The process begins with problem definition, where the configuration and construction of the spacecraft are analyzed. This includes understanding the geometric shapes, dimensions, materials, and positions of critical components, which are referred to as protected components. The document emphasizes the importance of identifying these components and determining the allowable damage levels, particularly focusing on critical damage that could lead to loss of function.
Following the problem definition, the document describes a preliminary assessment of the probability of survival for these critical components. This assessment uses inputs from the problem definition and threat characteristics to estimate the expected number of meteoroid impacts based on the exposed areas of the components over the mission duration. Poisson statistics are applied to calculate the probability of zero impacts, which is essential for ensuring that the components remain undamaged.
The threat characteristics section provides a statistical estimate of the meteoroid and orbital debris threats throughout the mission. The JPL Space Environmental Group typically utilizes the Interplanetary Meteoroid Environmental Model (METEM) to generate a bivariate distribution of impact velocities and the cumulative expected number of impacts for particles above a certain mass.

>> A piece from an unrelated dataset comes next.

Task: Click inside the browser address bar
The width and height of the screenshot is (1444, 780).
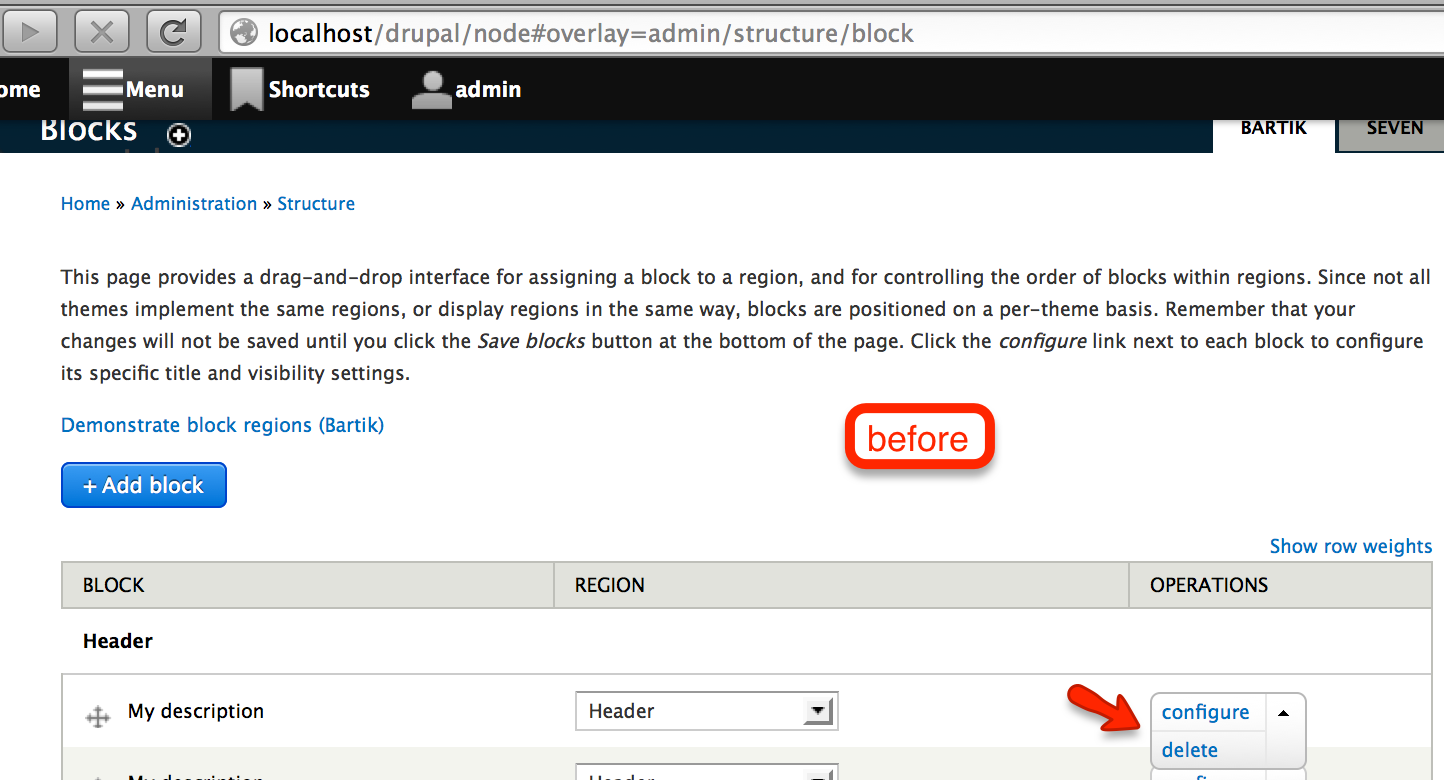Action: coord(700,32)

The model assumes that meteoroids can impact from any direction, and it also considers the density of meteoroid materials. Additionally, the document mentions the use of the ORDEM model for estimating orbital debris fluence.
Overall, the document serves as a comprehensive guide for engineers and researchers involved in spacecraft design and protection against meteoroid and orbital debris threats. It highlights the systematic approach taken by JPL to ensure the safety and functionality of critical spacecraft components throughout their missions. The information is intended to support aerospace-related developments with broader technological, scientific, or commercial applications, and it encourages collaboration through NASA's Innovative Partnerships Program.